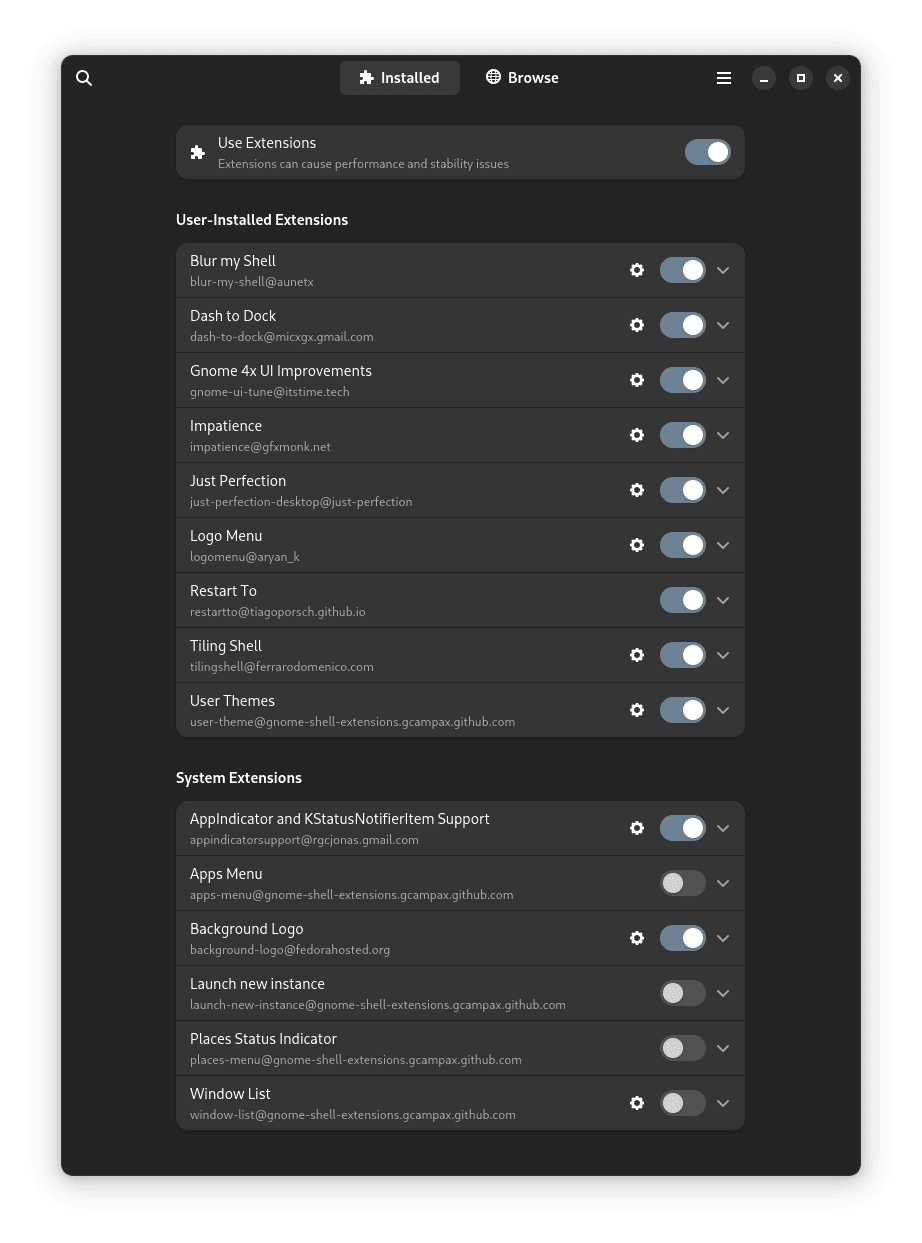
Task: Open Logo Menu preferences gear
Action: [637, 545]
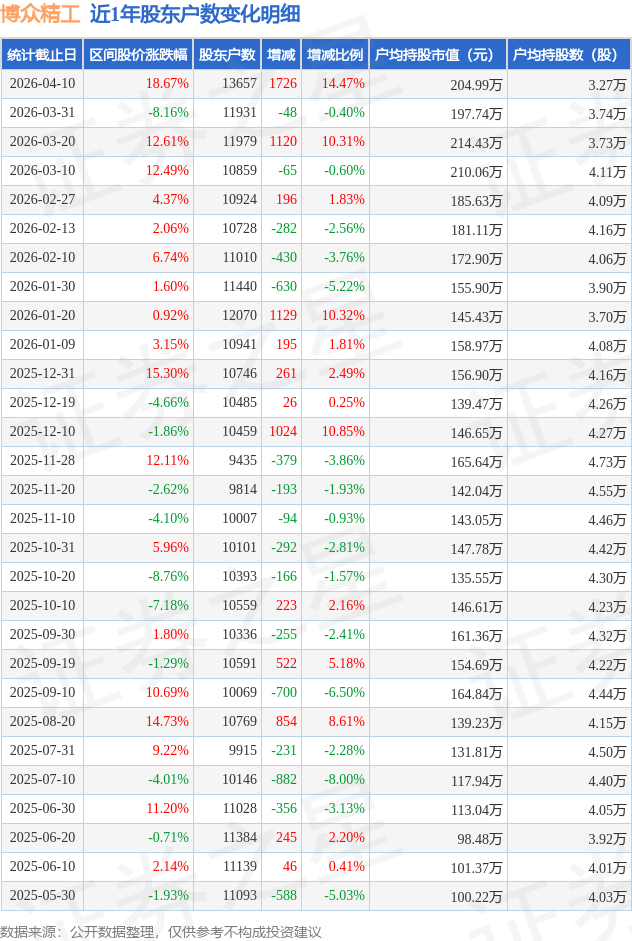The image size is (632, 941).
Task: Click the 数据来源 footer disclaimer text
Action: [161, 931]
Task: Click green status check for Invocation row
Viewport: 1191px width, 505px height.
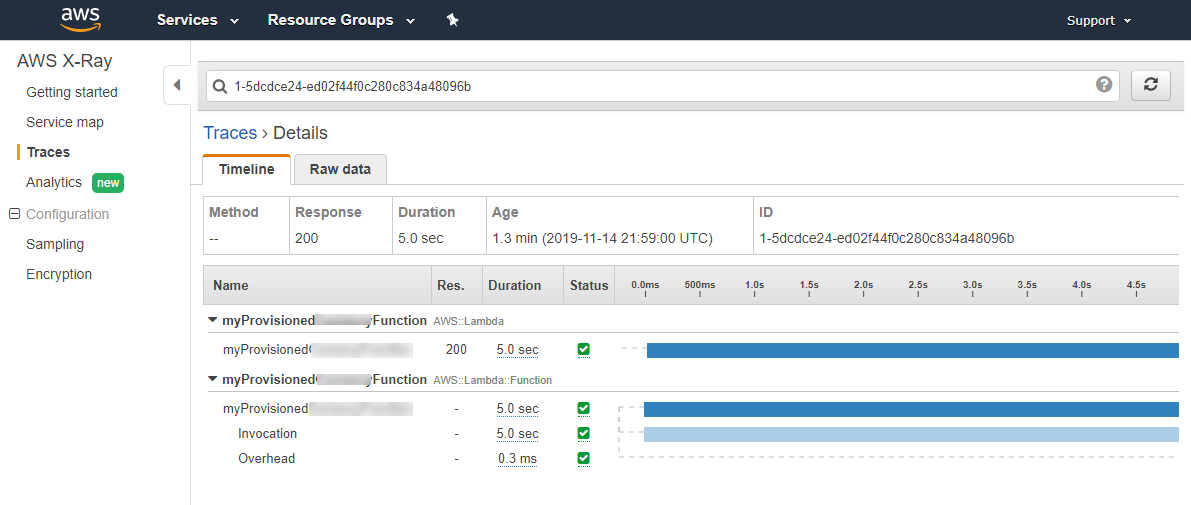Action: coord(583,434)
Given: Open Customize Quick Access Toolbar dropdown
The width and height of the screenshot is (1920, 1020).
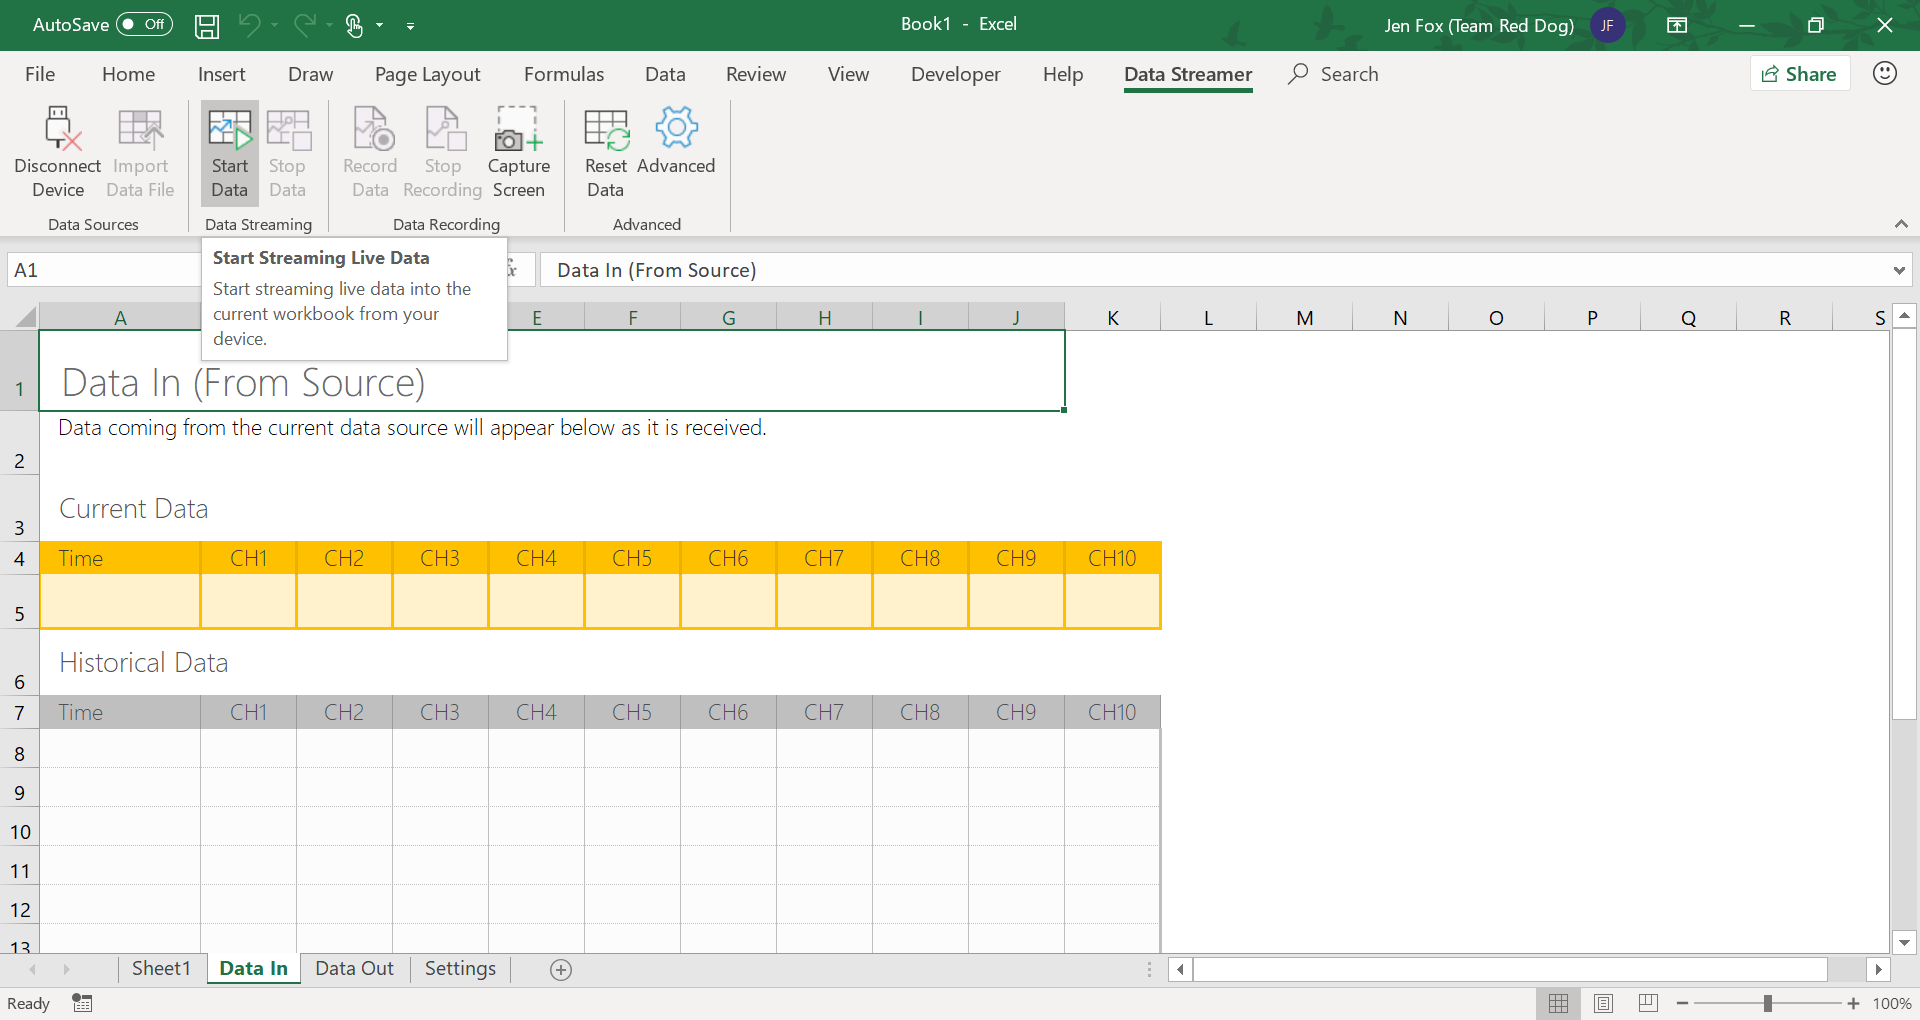Looking at the screenshot, I should coord(410,26).
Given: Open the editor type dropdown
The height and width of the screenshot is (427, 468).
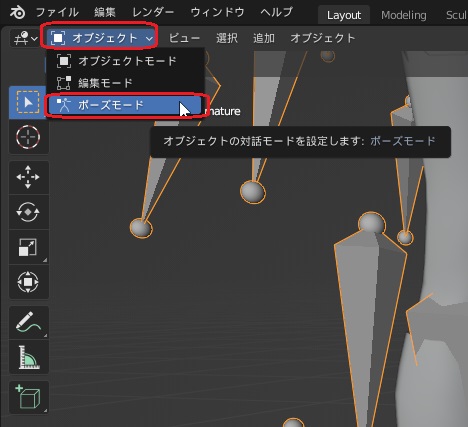Looking at the screenshot, I should point(25,38).
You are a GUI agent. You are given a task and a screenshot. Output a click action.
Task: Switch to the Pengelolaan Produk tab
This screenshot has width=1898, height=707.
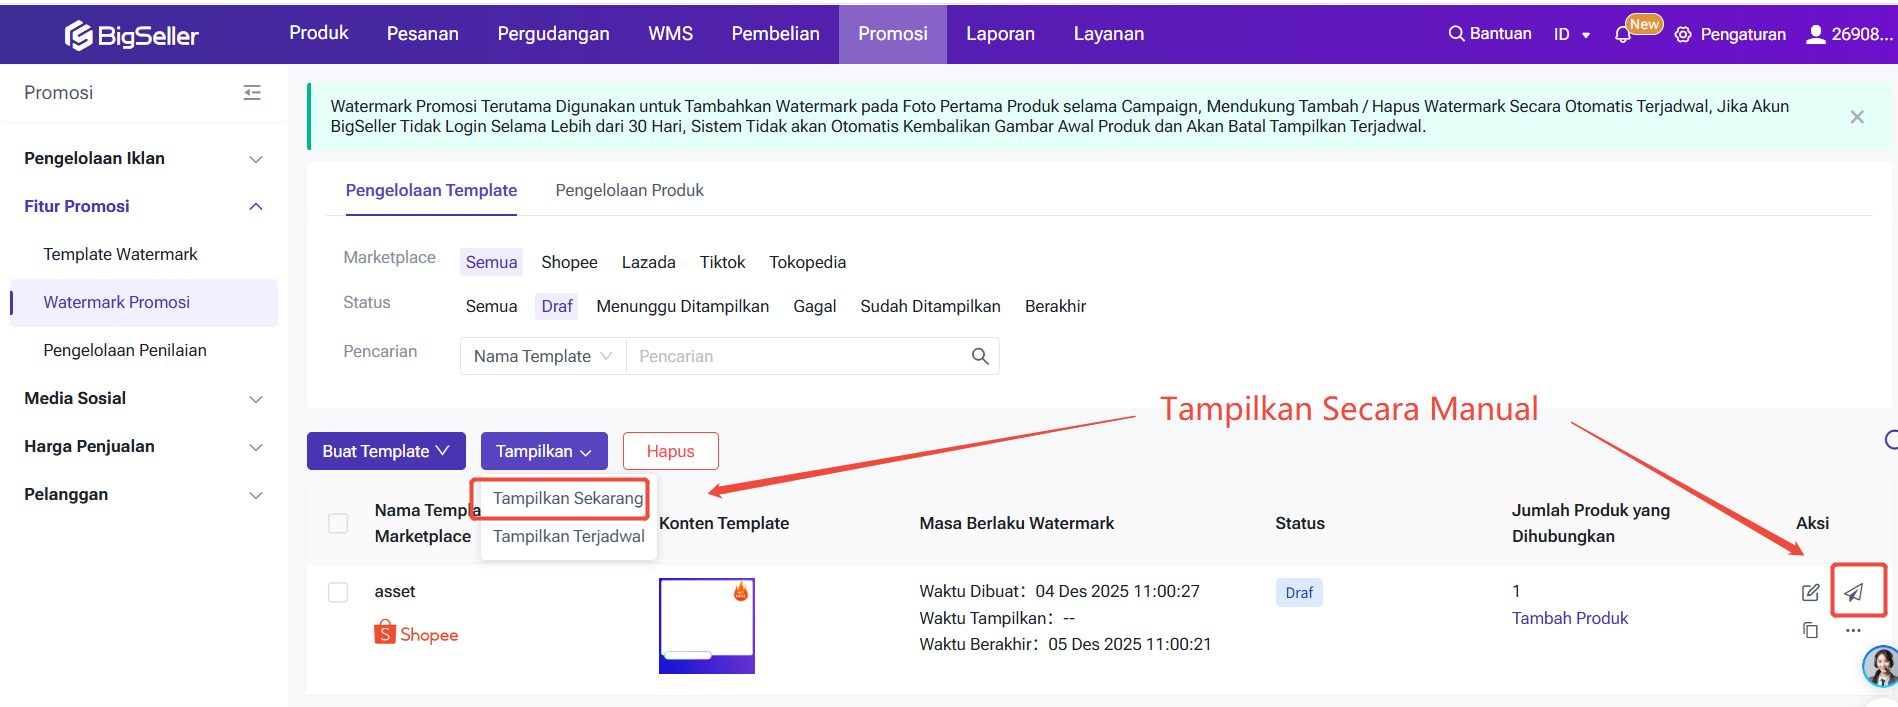pos(629,190)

◇ ◇ ◇ ◇ ◇ ◇ ◇

== Task details ==
From the line with "You are a GUI" to the last line above, restate each line word for word, but skip the pictures.

== Result ==
You are a GUI agent. You are given a task and a screenshot. Output a click action.
Task: Switch to the Pengelolaan Produk tab
This screenshot has width=1898, height=707.
pos(629,190)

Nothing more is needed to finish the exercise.